Start of INFORMATION GIVEN
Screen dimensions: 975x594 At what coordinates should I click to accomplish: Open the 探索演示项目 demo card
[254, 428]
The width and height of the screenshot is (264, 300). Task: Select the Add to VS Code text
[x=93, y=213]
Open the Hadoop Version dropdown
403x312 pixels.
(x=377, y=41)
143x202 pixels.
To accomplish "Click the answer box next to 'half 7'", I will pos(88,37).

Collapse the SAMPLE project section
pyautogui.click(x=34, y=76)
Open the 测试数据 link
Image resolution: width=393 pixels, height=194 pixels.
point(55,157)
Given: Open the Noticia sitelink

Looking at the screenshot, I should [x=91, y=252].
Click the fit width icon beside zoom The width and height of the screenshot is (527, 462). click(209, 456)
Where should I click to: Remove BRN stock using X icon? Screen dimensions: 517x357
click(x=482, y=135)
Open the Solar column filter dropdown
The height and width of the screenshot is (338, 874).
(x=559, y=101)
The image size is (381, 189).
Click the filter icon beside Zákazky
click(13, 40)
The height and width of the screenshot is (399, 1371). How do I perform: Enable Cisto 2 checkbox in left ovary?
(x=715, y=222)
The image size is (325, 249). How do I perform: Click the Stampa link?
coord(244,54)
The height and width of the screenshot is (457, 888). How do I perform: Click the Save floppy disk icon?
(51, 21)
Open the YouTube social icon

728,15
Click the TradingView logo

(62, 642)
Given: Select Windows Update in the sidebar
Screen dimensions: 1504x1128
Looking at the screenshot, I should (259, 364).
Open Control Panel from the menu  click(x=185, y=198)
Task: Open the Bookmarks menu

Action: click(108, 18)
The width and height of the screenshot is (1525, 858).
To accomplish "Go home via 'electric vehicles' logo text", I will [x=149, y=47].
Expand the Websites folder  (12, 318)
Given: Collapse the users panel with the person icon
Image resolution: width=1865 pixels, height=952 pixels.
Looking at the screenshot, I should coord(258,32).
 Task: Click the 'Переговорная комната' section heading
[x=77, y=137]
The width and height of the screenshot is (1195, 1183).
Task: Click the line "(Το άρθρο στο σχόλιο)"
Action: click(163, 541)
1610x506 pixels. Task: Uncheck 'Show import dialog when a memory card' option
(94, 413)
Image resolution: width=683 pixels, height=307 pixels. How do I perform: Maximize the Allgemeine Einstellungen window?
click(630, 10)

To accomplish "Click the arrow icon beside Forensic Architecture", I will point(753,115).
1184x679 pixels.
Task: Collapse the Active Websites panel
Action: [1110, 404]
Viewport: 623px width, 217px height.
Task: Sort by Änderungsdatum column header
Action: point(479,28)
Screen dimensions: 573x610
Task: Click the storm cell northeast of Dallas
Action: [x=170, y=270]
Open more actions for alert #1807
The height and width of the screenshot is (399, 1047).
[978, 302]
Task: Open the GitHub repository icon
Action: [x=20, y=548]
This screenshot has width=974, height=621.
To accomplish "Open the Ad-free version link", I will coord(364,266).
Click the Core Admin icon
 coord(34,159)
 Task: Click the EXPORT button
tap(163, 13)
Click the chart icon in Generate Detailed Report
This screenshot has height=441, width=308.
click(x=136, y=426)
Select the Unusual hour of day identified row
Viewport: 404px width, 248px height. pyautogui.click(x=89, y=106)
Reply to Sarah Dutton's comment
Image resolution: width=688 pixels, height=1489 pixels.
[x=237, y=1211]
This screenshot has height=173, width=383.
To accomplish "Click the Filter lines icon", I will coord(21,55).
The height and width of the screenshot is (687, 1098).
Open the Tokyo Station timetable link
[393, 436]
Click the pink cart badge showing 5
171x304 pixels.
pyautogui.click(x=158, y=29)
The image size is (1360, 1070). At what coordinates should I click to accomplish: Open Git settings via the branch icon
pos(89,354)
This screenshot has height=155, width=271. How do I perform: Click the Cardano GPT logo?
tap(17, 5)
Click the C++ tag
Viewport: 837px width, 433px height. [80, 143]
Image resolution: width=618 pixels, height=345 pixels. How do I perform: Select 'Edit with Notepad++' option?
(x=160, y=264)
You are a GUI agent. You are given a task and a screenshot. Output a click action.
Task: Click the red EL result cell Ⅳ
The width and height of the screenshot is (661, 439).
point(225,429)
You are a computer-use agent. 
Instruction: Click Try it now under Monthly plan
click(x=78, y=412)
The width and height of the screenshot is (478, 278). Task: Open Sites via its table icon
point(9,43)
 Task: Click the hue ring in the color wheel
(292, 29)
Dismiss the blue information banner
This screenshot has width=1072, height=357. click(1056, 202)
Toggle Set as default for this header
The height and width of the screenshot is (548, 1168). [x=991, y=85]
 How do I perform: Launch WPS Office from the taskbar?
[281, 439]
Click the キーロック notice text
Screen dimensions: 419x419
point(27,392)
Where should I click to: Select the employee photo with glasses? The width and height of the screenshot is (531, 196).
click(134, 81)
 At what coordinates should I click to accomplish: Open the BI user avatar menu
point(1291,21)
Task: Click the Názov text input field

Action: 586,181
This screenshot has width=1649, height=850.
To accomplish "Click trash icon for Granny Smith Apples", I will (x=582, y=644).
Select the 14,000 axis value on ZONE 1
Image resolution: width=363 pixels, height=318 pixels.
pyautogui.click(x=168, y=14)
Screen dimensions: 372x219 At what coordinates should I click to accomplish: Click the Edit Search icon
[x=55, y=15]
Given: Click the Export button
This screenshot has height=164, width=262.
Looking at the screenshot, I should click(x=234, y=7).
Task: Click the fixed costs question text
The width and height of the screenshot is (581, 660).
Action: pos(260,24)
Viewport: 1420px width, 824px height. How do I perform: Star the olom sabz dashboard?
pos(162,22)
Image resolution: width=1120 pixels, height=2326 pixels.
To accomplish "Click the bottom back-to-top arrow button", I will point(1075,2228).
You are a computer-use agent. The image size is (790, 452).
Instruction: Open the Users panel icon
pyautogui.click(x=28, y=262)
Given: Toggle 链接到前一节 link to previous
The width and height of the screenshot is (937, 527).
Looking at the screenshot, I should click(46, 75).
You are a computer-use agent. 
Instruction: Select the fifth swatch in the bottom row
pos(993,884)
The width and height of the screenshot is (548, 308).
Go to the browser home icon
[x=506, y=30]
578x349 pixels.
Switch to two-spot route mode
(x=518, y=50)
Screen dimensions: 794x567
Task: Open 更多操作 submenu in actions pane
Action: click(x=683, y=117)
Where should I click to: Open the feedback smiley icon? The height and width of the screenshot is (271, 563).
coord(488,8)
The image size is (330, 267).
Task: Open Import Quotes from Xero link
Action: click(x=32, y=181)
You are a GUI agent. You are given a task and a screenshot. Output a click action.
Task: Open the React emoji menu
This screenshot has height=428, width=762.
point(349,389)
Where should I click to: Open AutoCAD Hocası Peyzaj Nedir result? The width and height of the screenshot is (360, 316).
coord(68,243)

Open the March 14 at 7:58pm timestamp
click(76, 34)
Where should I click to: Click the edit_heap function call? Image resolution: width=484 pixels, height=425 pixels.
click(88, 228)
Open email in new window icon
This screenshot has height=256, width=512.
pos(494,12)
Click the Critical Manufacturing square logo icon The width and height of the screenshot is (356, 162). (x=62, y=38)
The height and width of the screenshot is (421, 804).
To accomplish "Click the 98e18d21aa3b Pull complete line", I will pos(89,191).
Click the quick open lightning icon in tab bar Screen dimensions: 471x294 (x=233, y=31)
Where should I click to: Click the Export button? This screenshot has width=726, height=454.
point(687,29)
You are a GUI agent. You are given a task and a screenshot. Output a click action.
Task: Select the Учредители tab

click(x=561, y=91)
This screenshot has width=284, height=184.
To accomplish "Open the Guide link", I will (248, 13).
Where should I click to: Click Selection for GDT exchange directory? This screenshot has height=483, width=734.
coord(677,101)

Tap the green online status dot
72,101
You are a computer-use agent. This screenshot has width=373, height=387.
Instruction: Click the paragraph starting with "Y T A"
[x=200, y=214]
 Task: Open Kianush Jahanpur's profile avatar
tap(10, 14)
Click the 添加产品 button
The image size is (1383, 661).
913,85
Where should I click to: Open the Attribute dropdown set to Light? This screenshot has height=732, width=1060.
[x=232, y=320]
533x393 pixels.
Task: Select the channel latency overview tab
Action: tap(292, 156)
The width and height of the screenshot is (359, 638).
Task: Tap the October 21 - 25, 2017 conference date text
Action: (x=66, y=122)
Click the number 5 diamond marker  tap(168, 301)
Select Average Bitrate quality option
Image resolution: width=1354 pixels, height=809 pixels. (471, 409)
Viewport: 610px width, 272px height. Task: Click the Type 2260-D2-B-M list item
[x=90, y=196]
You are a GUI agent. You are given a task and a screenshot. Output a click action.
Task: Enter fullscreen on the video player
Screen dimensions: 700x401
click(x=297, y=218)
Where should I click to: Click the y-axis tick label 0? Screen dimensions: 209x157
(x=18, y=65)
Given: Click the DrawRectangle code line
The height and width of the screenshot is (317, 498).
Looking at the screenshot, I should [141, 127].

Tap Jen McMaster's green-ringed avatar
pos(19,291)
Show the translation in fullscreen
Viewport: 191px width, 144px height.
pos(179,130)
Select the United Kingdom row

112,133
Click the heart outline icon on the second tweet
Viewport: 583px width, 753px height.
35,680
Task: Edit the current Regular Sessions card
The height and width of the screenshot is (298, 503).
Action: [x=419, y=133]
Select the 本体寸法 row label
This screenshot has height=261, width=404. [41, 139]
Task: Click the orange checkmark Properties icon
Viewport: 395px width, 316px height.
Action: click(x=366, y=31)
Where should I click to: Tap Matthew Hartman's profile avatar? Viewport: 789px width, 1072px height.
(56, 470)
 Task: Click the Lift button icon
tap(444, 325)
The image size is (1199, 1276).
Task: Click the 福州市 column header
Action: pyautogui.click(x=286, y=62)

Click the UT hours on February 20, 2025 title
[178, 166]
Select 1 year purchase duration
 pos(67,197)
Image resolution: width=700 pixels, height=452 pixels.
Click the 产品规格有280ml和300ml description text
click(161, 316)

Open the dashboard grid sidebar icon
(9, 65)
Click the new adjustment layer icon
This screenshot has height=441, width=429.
End of INFORMATION GIVEN
WHAT NEEDS TO BE DONE » Copy out every line from the start of the entries down through the line containing "Expand the Websites", keeping each line unchanged.

THE COMPLETED TASK »
Screen dimensions: 975x594 At what coordinates should I click to accomplish: Open the 探索演示项目 demo card
[254, 428]
The width and height of the screenshot is (264, 300). Task: Select the Add to VS Code text
[x=93, y=213]
Open the Hadoop Version dropdown
403x312 pixels.
(x=377, y=41)
143x202 pixels.
To accomplish "Click the answer box next to 'half 7'", I will pos(88,37).

Collapse the SAMPLE project section
pyautogui.click(x=34, y=76)
Open the 测试数据 link
Image resolution: width=393 pixels, height=194 pixels.
point(55,157)
Given: Open the Noticia sitelink

Looking at the screenshot, I should [x=91, y=252].
Click the fit width icon beside zoom The width and height of the screenshot is (527, 462). click(209, 456)
Where should I click to: Remove BRN stock using X icon? Screen dimensions: 517x357
click(x=482, y=135)
Open the Solar column filter dropdown
The height and width of the screenshot is (338, 874).
(x=559, y=101)
The image size is (381, 189).
Click the filter icon beside Zákazky
click(13, 40)
The height and width of the screenshot is (399, 1371). How do I perform: Enable Cisto 2 checkbox in left ovary?
(x=715, y=222)
The image size is (325, 249). How do I perform: Click the Stampa link?
coord(244,54)
The height and width of the screenshot is (457, 888). How do I perform: Click the Save floppy disk icon?
(51, 21)
Open the YouTube social icon

728,15
Click the TradingView logo

(62, 642)
Given: Select Windows Update in the sidebar
Screen dimensions: 1504x1128
Looking at the screenshot, I should (259, 364).
Open Control Panel from the menu  click(x=185, y=198)
Task: Open the Bookmarks menu

Action: click(108, 18)
The width and height of the screenshot is (1525, 858).
To accomplish "Go home via 'electric vehicles' logo text", I will [x=149, y=47].
Expand the Websites folder  (12, 318)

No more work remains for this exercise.